David Weinberger, author of The Cluetrain Manifesto and long-time blogger, tweeted (according to the Harvard Gazettereporter), “”Collaborative notetaking via etherpad or GoogleDocs etc. is often a great way to go. Fascinating to participate in, too,’ during an afternoon presentation that explored digital annotation tools.” Like Bob Stein,the co-founder of the FutureoftheBook.com, Weinberger is a champion of social reading and collaborative creativity.
Another participant told the Gazette’s reporter, “’I was struck by the request that we send our notes into Radcliffe because my reaction was, “You know, my notes are really none of your business.

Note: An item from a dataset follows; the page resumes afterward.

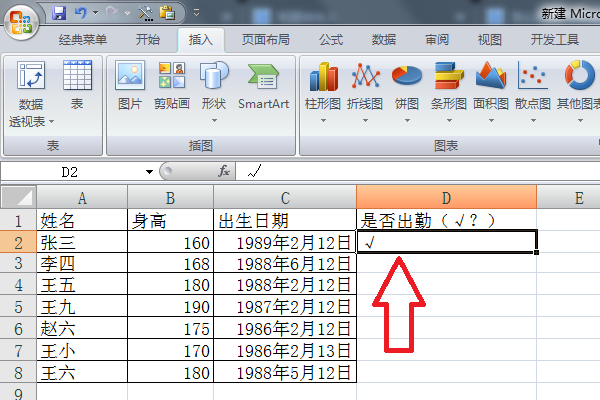Undo the last action in the quick toolbar
Screen dimensions: 600x400
[81, 13]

My notes are my private thoughts, my private collaborations.” Until I am dead, I don’t really need other people looking at them.'” That last comment is particularly fetching: one wonders whether William James and Herman Melville had such an eye on posterity as they scribbled their notes now on display across the Web.

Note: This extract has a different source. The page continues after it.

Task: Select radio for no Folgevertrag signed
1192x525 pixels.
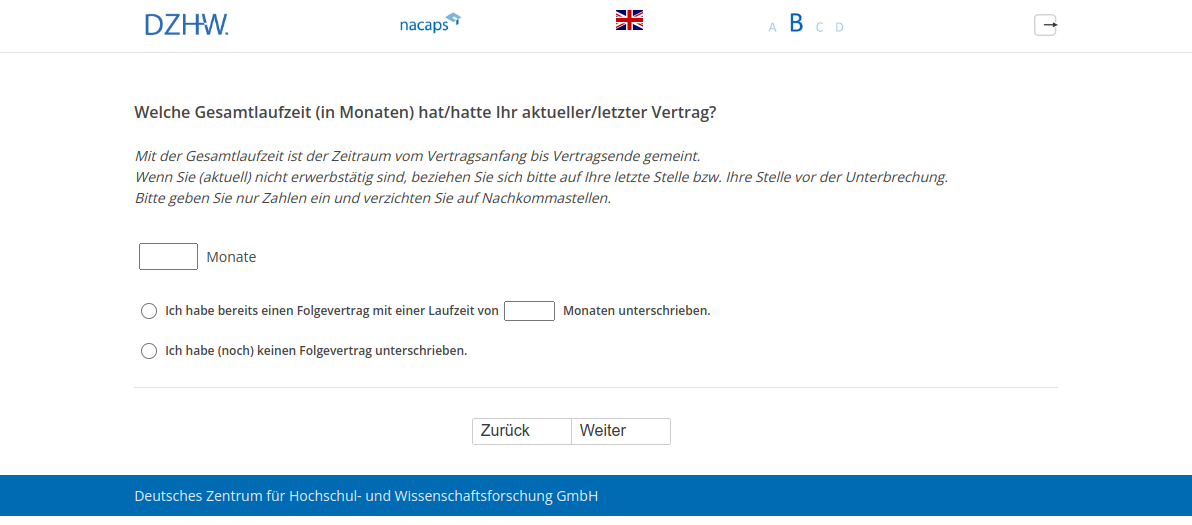Action: pos(149,351)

As the book evolves and we annotate works in our ereaders (offline or online), how do we ensure that they persist, and whether offline or online, how do we handle how private or public those notes will be?
Earlier this month, Books on Books raised proprietorial questions about annotated ebooks in response to Nicholas Carr’s article “Used e-book, slightly foxed” sparked by the Amazon patent for selling pre-loved ebooks. On his site, Carr responded with his own questions:
“[W]hat’s the relationship (legal and otherwise) between an e-book and the annotations added to it by its reader? Are the annotations attached to the particular copy of the e-book, and allowed to remain attached to it when it passes to a new reader, or do the annotations exist in a separate sphere — say, in a personal online database that is the property of the individual reader? … what right does the copyright holder (in particular, the author) hold over the way an e-book is presented? If annotations, or other metadata, in effect become part of the text, permanently or even temporarily, then does that represent a modification of the work that requires the consent of the author? You can’t publish an annotated print edition of a book under copyright without the copyright holder’s permission. Do different rules apply to an e-book?” (Carr’s questions elicited an interesting comment at Futureofthebook.com: “perhaps the interdependence of print and screen books is inevitable….”)
In some respects, by digitizing and reproducing others’ property (appropriately acquired through bequests, gifts and so on), the Harvard University Collections’ virtual exhibition illustrates Carr’s questions and those of the symposia participants — even the comment from Future of the Book — in a beautifully “tangible” way. Think upon it.